#### [Data provided]
::::::

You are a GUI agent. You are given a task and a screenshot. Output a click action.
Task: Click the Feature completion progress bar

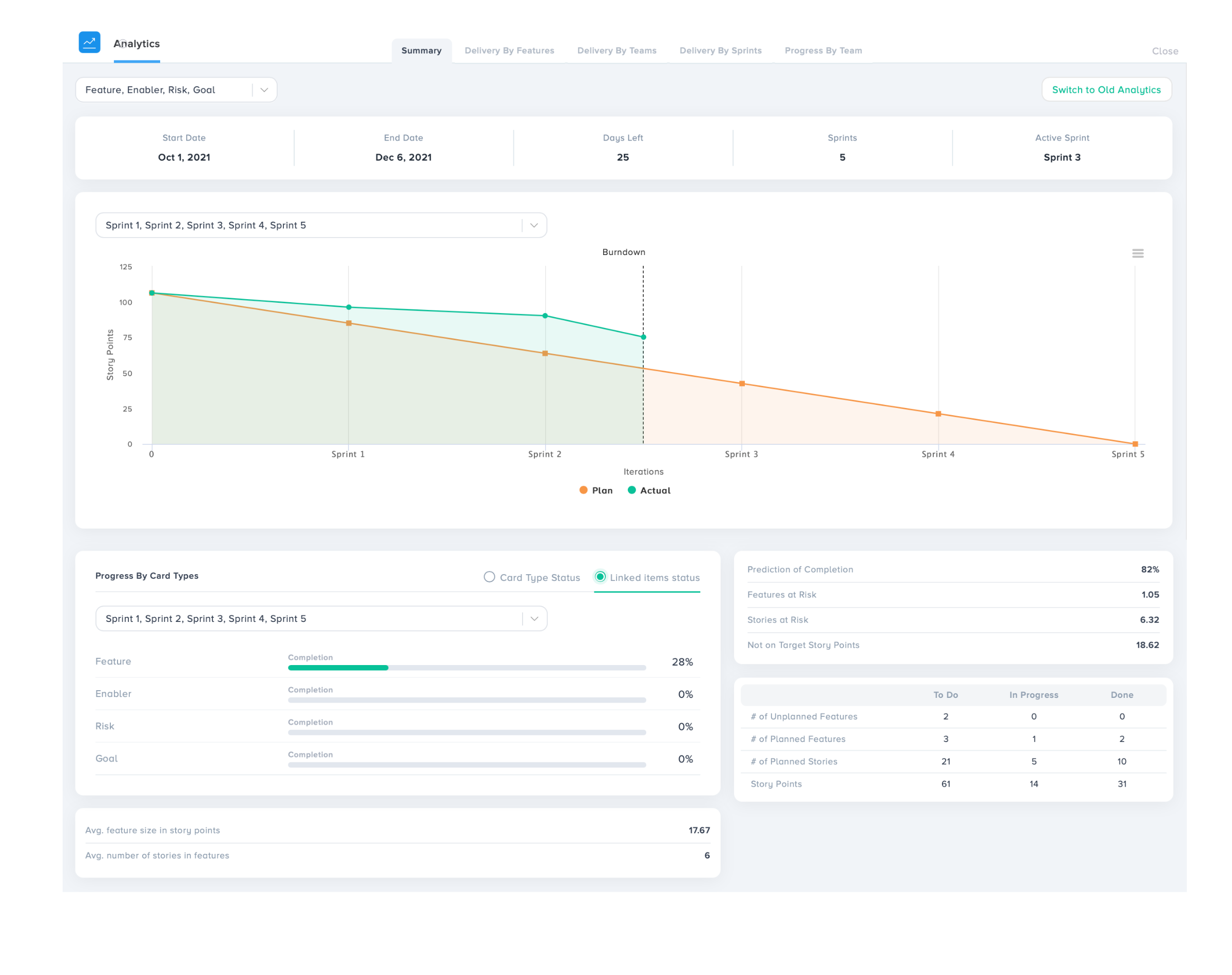467,667
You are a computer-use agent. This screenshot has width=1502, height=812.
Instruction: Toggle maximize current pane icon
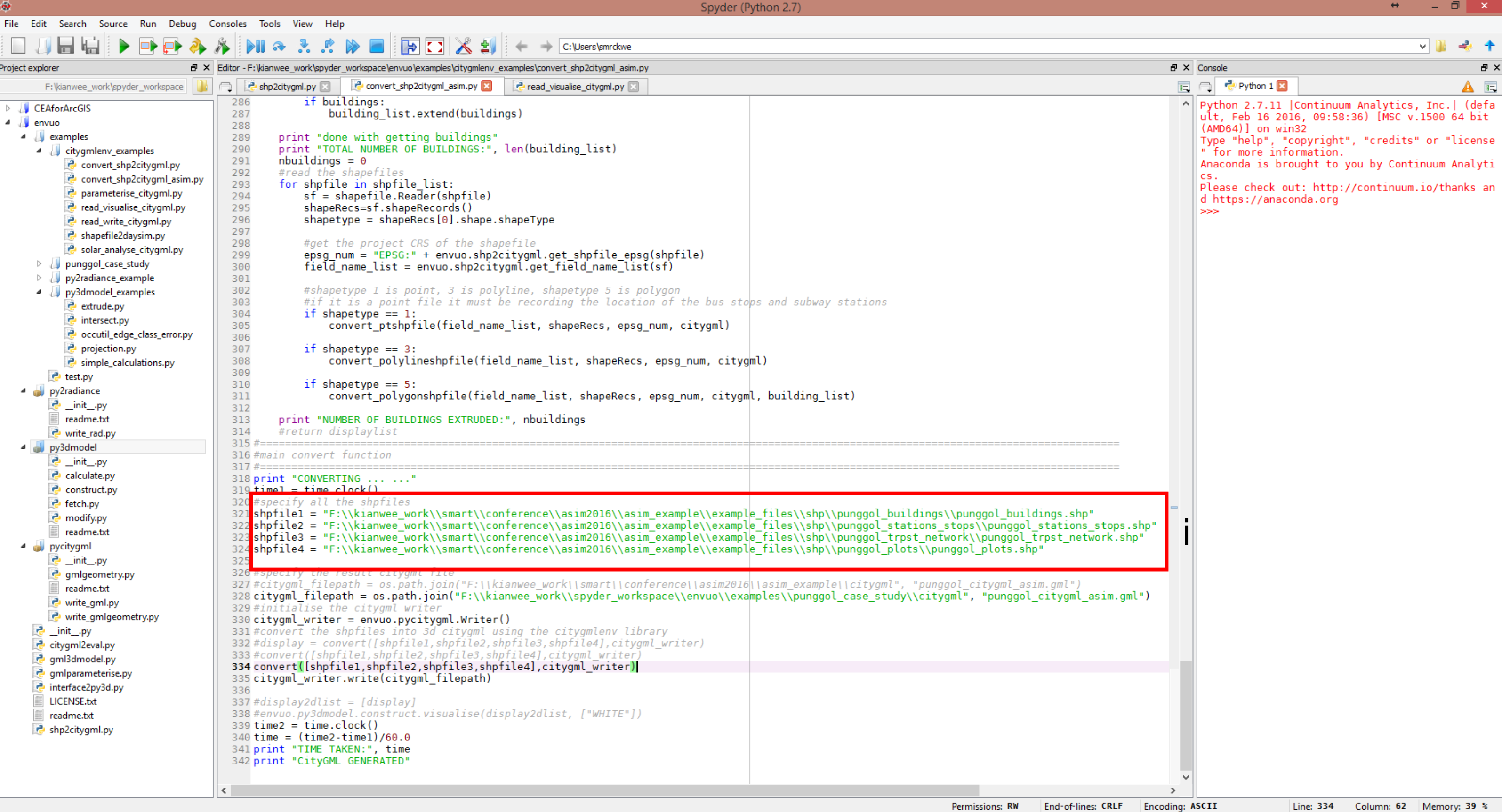pos(410,46)
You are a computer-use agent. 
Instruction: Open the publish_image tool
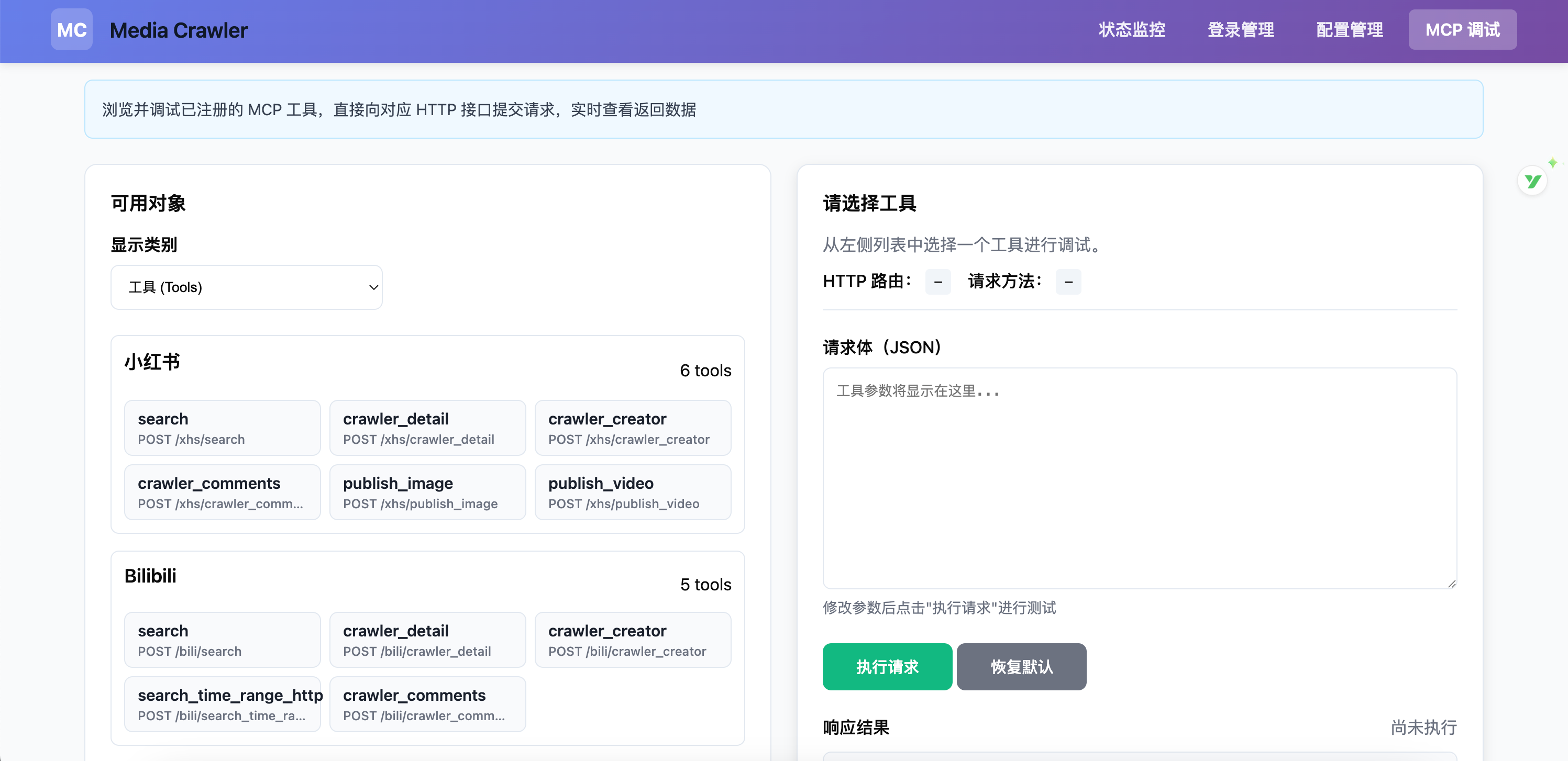pyautogui.click(x=427, y=492)
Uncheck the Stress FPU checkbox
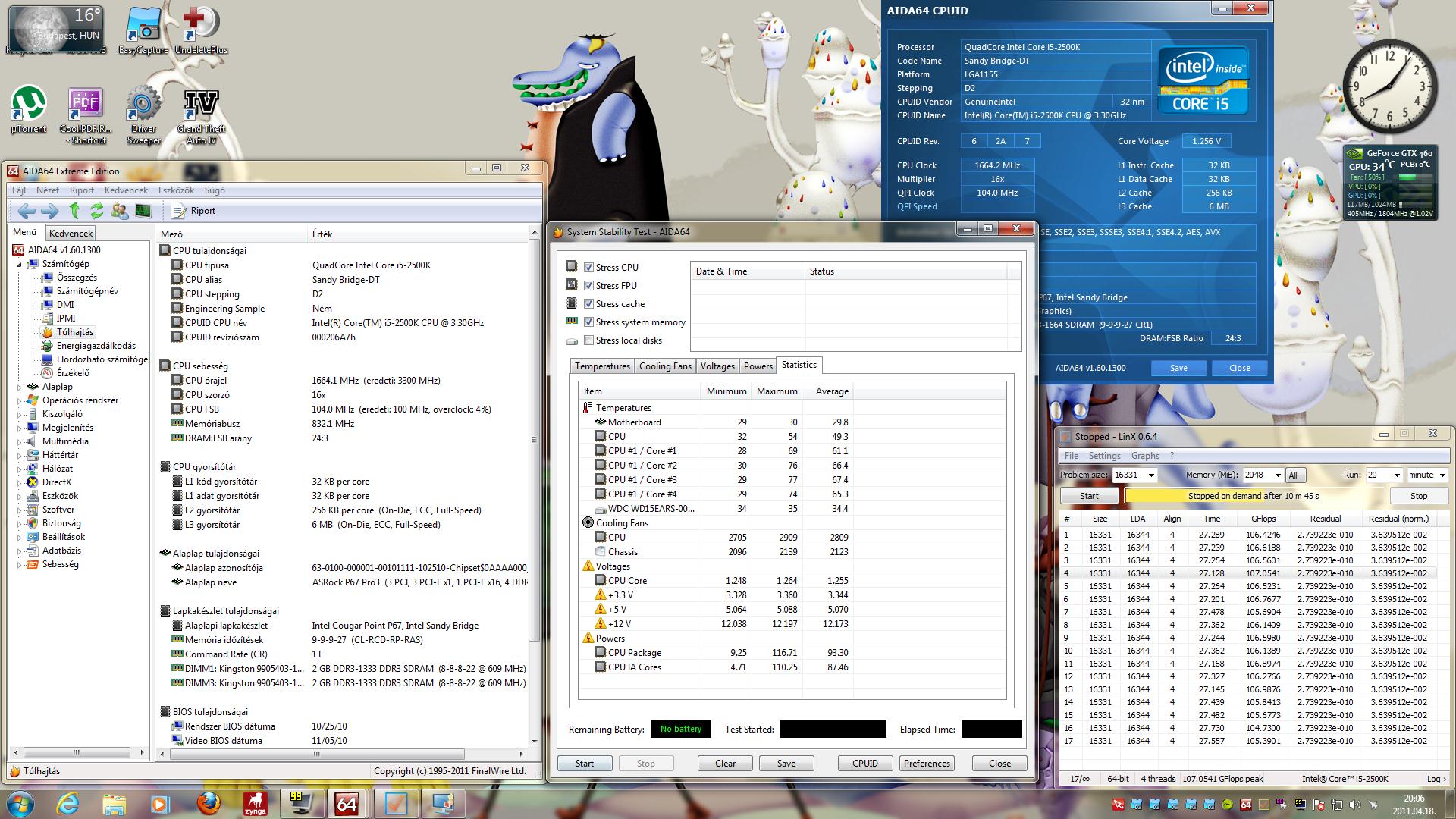The image size is (1456, 819). pos(588,286)
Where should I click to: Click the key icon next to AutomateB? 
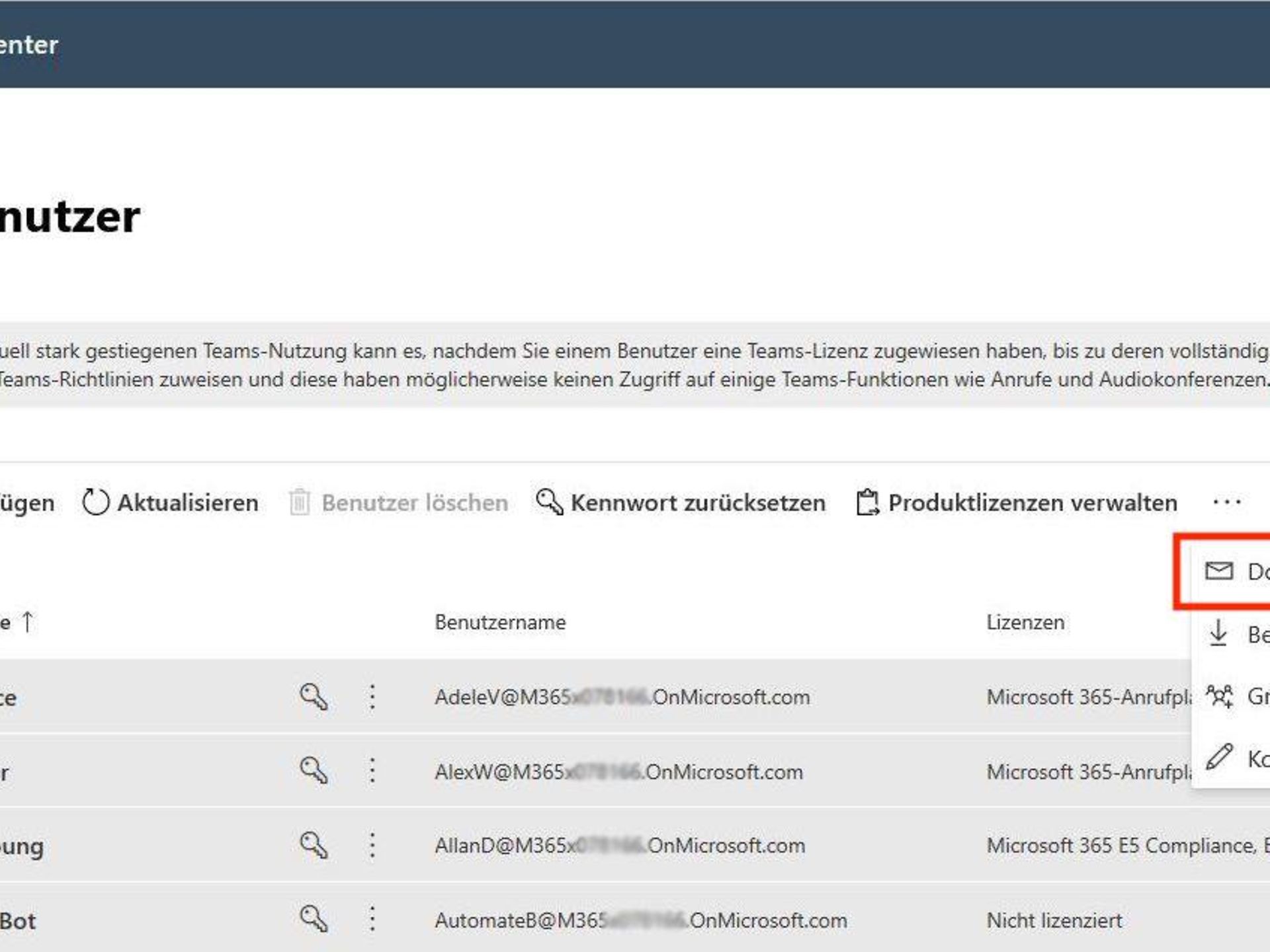(x=316, y=919)
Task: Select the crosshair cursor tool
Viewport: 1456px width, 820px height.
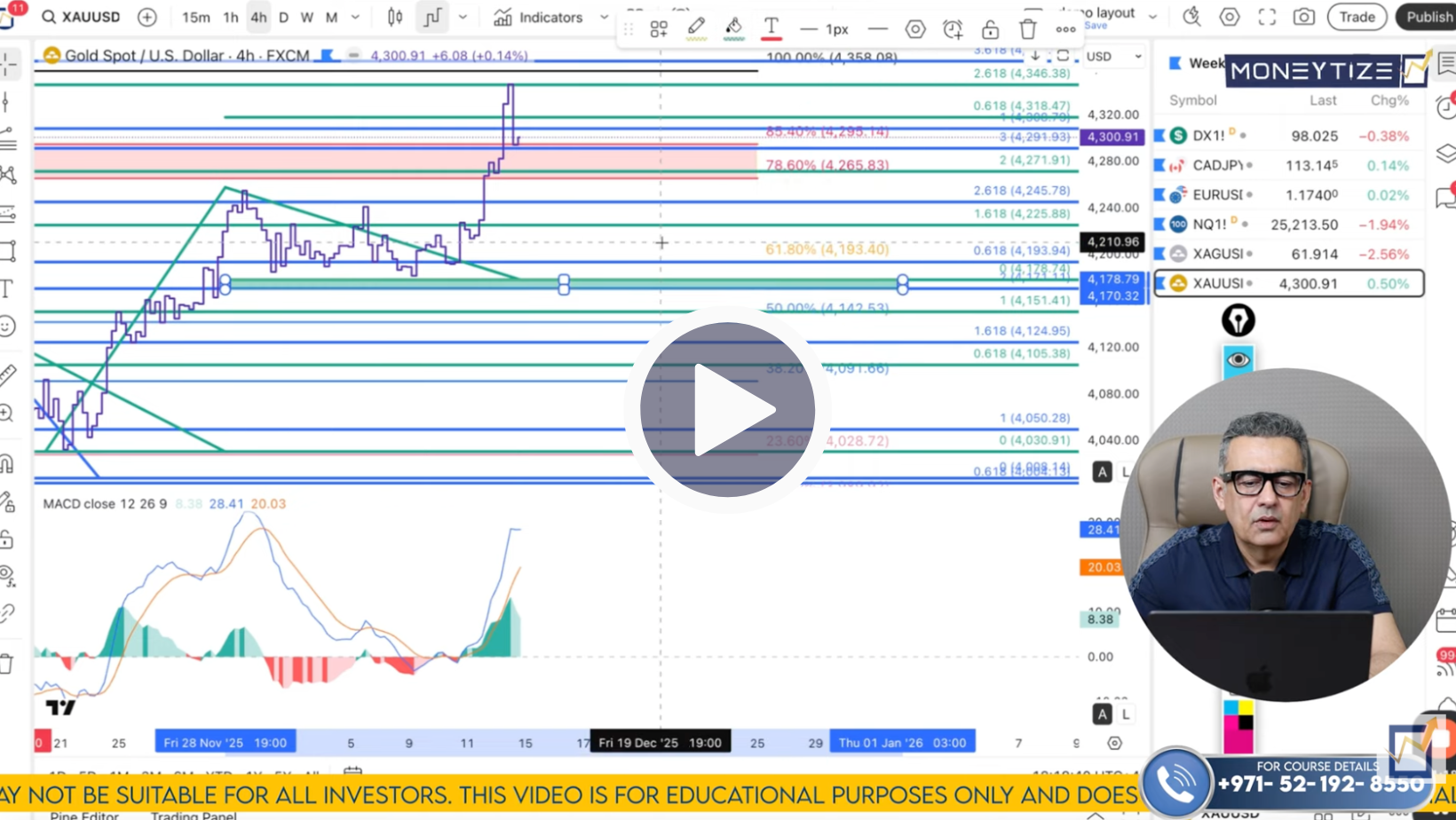Action: coord(10,62)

::::::

#### [How to complete this task]
Filter the entries above down to the lines containing the word "agent".

#### [Exercise result]
You are a GUI agent. You are given a task and a screenshot. Output a click action.
You are a computer-use agent. This screenshot has width=1502, height=812.
You are a computer-use agent. 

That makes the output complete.